Elle devait se concentrer pour suivre les propos de Tybald tout en maintenant son cap. Elle comptait bien réussir, cette fois !

Une sensation de tiraillement au creux de son ventre lui fit rompre la formation. Avec effroi, elle se rendit compte que, trop concentrée sur le vol, elle avait ignoré les signes pourtant clairs envoyés par son corps.

Angoissée, elle vira sur l’aile et utilisa tous les vents pour augmenter sa vitesse. Elle sentit la peur de sa fourmi via le lien mais ne prit pas la peine de la rassurer. Elle devait se presser. Il n’y avait pas de temps à perdre.
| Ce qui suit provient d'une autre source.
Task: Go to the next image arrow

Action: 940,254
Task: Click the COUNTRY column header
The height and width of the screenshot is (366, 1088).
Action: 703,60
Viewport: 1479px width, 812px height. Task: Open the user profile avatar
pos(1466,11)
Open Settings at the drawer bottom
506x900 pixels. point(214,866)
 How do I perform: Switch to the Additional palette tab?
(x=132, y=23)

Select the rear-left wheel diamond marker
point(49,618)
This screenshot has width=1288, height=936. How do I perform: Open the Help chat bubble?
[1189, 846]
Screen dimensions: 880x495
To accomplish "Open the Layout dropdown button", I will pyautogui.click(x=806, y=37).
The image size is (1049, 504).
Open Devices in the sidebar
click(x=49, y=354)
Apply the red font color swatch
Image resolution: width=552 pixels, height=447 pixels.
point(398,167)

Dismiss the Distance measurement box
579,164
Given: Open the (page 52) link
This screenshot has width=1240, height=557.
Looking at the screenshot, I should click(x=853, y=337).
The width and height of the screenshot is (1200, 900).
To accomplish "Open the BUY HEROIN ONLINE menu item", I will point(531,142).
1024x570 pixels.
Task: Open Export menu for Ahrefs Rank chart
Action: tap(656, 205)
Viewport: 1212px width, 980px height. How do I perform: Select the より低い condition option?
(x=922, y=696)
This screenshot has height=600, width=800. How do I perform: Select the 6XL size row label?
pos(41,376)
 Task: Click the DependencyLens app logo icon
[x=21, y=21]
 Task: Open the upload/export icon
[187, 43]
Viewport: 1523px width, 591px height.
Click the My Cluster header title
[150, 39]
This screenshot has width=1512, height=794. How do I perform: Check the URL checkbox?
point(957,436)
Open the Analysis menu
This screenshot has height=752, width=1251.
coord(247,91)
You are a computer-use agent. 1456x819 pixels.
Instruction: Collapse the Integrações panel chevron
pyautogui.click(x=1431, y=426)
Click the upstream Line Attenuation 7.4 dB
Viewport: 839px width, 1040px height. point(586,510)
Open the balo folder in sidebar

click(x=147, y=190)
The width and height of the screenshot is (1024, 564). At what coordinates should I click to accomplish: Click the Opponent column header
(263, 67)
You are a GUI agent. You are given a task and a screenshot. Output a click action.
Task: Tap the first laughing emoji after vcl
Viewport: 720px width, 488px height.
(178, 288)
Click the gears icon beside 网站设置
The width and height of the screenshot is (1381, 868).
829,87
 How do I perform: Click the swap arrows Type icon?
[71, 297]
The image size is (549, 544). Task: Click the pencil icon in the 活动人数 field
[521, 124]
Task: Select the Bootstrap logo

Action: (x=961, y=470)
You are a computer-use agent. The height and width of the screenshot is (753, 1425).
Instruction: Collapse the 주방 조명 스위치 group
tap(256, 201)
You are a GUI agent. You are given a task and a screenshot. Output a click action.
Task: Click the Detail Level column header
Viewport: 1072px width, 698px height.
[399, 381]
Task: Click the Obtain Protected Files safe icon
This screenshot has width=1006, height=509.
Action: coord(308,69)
Elle remercia silencieusement Tybald pour ses cours. Grâce à lui, elle atteignit son objectif plus vite qu’elle ne l’aurait imaginé et surtout, à temps ! Elle se fut à peine posée que son œuf jaillit. Dans un soupir de soulagement, elle se redressa et contempla l’ovoïde blanc rayuré de bleu. Pas une égratignure. Ponte parfaite. Farhynia poussa un rugissement de joie avant de s’envoler, plus heureuse que jamais. Elle venait d’offrir un espoir à son espèce. La crainte de voir les aigles s’attaquer à son petit l’étreignit. Son envie de protéger la poussa à persévérer deux fois plus.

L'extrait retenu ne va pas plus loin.